-- Start Material provided --

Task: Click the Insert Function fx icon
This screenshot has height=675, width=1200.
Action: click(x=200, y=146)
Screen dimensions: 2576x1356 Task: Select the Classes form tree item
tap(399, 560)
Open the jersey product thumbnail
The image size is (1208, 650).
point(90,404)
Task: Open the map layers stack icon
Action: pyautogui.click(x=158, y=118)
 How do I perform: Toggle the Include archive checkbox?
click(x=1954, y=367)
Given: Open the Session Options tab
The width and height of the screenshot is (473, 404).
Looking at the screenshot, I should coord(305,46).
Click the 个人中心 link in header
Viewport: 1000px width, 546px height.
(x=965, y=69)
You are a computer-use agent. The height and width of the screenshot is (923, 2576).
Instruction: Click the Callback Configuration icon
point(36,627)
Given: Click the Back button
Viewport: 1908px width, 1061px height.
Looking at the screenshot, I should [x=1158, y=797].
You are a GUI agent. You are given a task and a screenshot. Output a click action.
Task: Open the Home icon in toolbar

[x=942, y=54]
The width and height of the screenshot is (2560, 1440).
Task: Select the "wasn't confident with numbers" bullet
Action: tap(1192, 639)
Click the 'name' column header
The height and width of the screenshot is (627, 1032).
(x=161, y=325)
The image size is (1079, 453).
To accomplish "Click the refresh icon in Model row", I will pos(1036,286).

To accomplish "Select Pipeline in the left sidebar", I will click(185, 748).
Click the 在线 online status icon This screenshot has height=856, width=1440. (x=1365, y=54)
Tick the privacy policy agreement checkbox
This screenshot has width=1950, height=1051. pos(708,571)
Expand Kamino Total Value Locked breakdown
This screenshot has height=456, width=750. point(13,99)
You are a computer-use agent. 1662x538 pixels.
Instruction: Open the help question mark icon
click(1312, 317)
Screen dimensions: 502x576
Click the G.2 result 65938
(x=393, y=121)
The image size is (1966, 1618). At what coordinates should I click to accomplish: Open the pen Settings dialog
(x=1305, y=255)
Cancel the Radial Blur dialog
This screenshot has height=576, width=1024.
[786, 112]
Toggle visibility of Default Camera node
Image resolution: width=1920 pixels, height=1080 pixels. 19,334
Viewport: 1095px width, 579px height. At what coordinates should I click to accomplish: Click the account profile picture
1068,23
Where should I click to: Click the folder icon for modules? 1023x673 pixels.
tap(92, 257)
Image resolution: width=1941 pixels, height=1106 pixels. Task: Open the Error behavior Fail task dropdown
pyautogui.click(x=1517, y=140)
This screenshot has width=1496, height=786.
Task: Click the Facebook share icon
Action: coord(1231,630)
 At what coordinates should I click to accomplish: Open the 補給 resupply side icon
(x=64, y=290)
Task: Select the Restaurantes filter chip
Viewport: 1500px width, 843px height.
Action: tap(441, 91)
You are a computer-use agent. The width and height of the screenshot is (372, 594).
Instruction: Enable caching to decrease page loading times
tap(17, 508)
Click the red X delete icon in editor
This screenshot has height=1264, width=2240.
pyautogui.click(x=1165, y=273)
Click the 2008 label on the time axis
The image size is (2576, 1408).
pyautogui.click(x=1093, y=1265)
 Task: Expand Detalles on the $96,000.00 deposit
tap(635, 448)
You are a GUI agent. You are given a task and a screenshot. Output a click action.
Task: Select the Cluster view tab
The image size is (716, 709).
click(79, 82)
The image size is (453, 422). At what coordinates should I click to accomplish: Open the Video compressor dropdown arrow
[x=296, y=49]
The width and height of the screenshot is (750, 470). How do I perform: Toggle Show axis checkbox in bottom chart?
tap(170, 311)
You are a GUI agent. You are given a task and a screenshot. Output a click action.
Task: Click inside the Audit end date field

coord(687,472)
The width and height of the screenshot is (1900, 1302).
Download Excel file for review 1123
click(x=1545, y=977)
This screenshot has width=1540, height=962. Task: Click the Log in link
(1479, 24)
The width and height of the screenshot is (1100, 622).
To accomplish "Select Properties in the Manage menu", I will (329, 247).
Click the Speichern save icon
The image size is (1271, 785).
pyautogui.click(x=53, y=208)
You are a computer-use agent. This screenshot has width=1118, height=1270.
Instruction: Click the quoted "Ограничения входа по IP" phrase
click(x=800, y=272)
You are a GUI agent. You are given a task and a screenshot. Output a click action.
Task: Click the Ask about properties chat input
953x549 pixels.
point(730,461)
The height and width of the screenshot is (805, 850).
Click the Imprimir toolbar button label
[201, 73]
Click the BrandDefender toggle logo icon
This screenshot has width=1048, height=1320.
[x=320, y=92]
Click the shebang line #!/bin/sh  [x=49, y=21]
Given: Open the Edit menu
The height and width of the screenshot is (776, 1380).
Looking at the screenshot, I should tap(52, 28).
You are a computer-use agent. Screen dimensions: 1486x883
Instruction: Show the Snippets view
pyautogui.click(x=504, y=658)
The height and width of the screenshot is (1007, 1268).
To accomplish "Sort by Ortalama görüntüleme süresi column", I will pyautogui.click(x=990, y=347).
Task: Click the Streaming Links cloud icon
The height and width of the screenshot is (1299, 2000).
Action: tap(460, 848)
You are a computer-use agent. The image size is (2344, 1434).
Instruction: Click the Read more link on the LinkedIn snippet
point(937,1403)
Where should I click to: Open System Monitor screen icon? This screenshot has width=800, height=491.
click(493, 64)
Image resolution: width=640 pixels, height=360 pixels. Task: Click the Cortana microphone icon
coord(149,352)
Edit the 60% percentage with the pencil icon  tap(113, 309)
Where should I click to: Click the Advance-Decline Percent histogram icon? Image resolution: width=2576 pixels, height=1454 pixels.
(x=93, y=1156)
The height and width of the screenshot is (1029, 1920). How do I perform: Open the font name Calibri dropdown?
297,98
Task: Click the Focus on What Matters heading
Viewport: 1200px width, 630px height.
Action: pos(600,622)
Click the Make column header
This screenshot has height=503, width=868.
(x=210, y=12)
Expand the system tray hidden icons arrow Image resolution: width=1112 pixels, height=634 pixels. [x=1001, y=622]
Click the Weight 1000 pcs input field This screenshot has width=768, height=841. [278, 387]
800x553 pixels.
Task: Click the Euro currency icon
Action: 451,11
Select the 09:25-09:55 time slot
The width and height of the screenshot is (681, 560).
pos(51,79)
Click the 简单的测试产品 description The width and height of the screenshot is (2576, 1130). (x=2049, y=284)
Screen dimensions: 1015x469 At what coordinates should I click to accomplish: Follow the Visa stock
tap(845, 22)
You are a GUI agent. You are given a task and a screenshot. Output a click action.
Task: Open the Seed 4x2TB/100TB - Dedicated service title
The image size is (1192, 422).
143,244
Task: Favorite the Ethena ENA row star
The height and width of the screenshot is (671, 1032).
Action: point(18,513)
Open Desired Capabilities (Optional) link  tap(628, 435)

-- End Material provided --

Instruction
Switch "checkbox" to "check box" throughout the listing and write it out again with nothing else changed.

The answer
Task: Click the Insert Function fx icon
This screenshot has height=675, width=1200.
Action: click(x=200, y=146)
Screen dimensions: 2576x1356 Task: Select the Classes form tree item
tap(399, 560)
Open the jersey product thumbnail
The image size is (1208, 650).
point(90,404)
Task: Open the map layers stack icon
Action: pyautogui.click(x=158, y=118)
 How do I perform: Toggle the Include archive check box?
click(x=1954, y=367)
Given: Open the Session Options tab
The width and height of the screenshot is (473, 404).
Looking at the screenshot, I should coord(305,46).
Click the 个人中心 link in header
Viewport: 1000px width, 546px height.
(x=965, y=69)
You are a computer-use agent. The height and width of the screenshot is (923, 2576).
Instruction: Click the Callback Configuration icon
point(36,627)
Given: Click the Back button
Viewport: 1908px width, 1061px height.
Looking at the screenshot, I should [x=1158, y=797].
You are a GUI agent. You are given a task and a screenshot. Output a click action.
Task: Open the Home icon in toolbar

[x=942, y=54]
The width and height of the screenshot is (2560, 1440).
Task: Select the "wasn't confident with numbers" bullet
Action: tap(1192, 639)
Click the 'name' column header
The height and width of the screenshot is (627, 1032).
(x=161, y=325)
The image size is (1079, 453).
To accomplish "Click the refresh icon in Model row", I will pos(1036,286).

To accomplish "Select Pipeline in the left sidebar", I will click(185, 748).
Click the 在线 online status icon This screenshot has height=856, width=1440. (x=1365, y=54)
Tick the privacy policy agreement check box
This screenshot has width=1950, height=1051. pos(708,571)
Expand Kamino Total Value Locked breakdown
This screenshot has height=456, width=750. point(13,99)
You are a computer-use agent. 1662x538 pixels.
Instruction: Open the help question mark icon
click(1312, 317)
Screen dimensions: 502x576
Click the G.2 result 65938
(x=393, y=121)
The image size is (1966, 1618). At what coordinates should I click to accomplish: Open the pen Settings dialog
(x=1305, y=255)
Cancel the Radial Blur dialog
This screenshot has height=576, width=1024.
[786, 112]
Toggle visibility of Default Camera node
Image resolution: width=1920 pixels, height=1080 pixels. 19,334
Viewport: 1095px width, 579px height. At what coordinates should I click to accomplish: Click the account profile picture
1068,23
Where should I click to: Click the folder icon for modules? 1023x673 pixels.
tap(92, 257)
Image resolution: width=1941 pixels, height=1106 pixels. Task: Open the Error behavior Fail task dropdown
pyautogui.click(x=1517, y=140)
This screenshot has width=1496, height=786.
Task: Click the Facebook share icon
Action: coord(1231,630)
 At what coordinates should I click to accomplish: Open the 補給 resupply side icon
(x=64, y=290)
Task: Select the Restaurantes filter chip
Viewport: 1500px width, 843px height.
Action: tap(441, 91)
You are a computer-use agent. The width and height of the screenshot is (372, 594).
Instruction: Enable caching to decrease page loading times
tap(17, 508)
Click the red X delete icon in editor
This screenshot has height=1264, width=2240.
pyautogui.click(x=1165, y=273)
Click the 2008 label on the time axis
The image size is (2576, 1408).
pyautogui.click(x=1093, y=1265)
 Task: Expand Detalles on the $96,000.00 deposit
tap(635, 448)
You are a GUI agent. You are given a task and a screenshot. Output a click action.
Task: Select the Cluster view tab
The image size is (716, 709).
click(79, 82)
The image size is (453, 422). At what coordinates should I click to accomplish: Open the Video compressor dropdown arrow
[x=296, y=49]
The width and height of the screenshot is (750, 470). How do I perform: Toggle Show axis check box in bottom chart?
tap(170, 311)
You are a GUI agent. You are given a task and a screenshot. Output a click action.
Task: Click inside the Audit end date field

coord(687,472)
The width and height of the screenshot is (1900, 1302).
Download Excel file for review 1123
click(x=1545, y=977)
This screenshot has width=1540, height=962. Task: Click the Log in link
(1479, 24)
The width and height of the screenshot is (1100, 622).
To accomplish "Select Properties in the Manage menu", I will (329, 247).
Click the Speichern save icon
The image size is (1271, 785).
pyautogui.click(x=53, y=208)
You are a computer-use agent. This screenshot has width=1118, height=1270.
Instruction: Click the quoted "Ограничения входа по IP" phrase
click(x=800, y=272)
You are a GUI agent. You are given a task and a screenshot. Output a click action.
Task: Click the Ask about properties chat input
953x549 pixels.
point(730,461)
The height and width of the screenshot is (805, 850).
Click the Imprimir toolbar button label
[201, 73]
Click the BrandDefender toggle logo icon
This screenshot has width=1048, height=1320.
[x=320, y=92]
Click the shebang line #!/bin/sh  [x=49, y=21]
Given: Open the Edit menu
The height and width of the screenshot is (776, 1380).
Looking at the screenshot, I should tap(52, 28).
You are a computer-use agent. Screen dimensions: 1486x883
Instruction: Show the Snippets view
pyautogui.click(x=504, y=658)
The height and width of the screenshot is (1007, 1268).
To accomplish "Sort by Ortalama görüntüleme süresi column", I will pyautogui.click(x=990, y=347).
Task: Click the Streaming Links cloud icon
The height and width of the screenshot is (1299, 2000).
Action: tap(460, 848)
You are a computer-use agent. The image size is (2344, 1434).
Instruction: Click the Read more link on the LinkedIn snippet
point(937,1403)
Where should I click to: Open System Monitor screen icon? This screenshot has width=800, height=491.
click(493, 64)
Image resolution: width=640 pixels, height=360 pixels. Task: Click the Cortana microphone icon
coord(149,352)
Edit the 60% percentage with the pencil icon  tap(113, 309)
Where should I click to: Click the Advance-Decline Percent histogram icon? Image resolution: width=2576 pixels, height=1454 pixels.
(x=93, y=1156)
The height and width of the screenshot is (1029, 1920). How do I perform: Open the font name Calibri dropdown?
297,98
Task: Click the Focus on What Matters heading
Viewport: 1200px width, 630px height.
Action: pos(600,622)
Click the Make column header
This screenshot has height=503, width=868.
(x=210, y=12)
Expand the system tray hidden icons arrow Image resolution: width=1112 pixels, height=634 pixels. [x=1001, y=622]
Click the Weight 1000 pcs input field This screenshot has width=768, height=841. [278, 387]
800x553 pixels.
Task: Click the Euro currency icon
Action: 451,11
Select the 09:25-09:55 time slot
The width and height of the screenshot is (681, 560).
pos(51,79)
Click the 简单的测试产品 description The width and height of the screenshot is (2576, 1130). (x=2049, y=284)
Screen dimensions: 1015x469 At what coordinates should I click to accomplish: Follow the Visa stock
tap(845, 22)
You are a GUI agent. You are given a task and a screenshot. Output a click action.
Task: Open the Seed 4x2TB/100TB - Dedicated service title
The image size is (1192, 422).
143,244
Task: Favorite the Ethena ENA row star
The height and width of the screenshot is (671, 1032).
Action: point(18,513)
Open Desired Capabilities (Optional) link  tap(628, 435)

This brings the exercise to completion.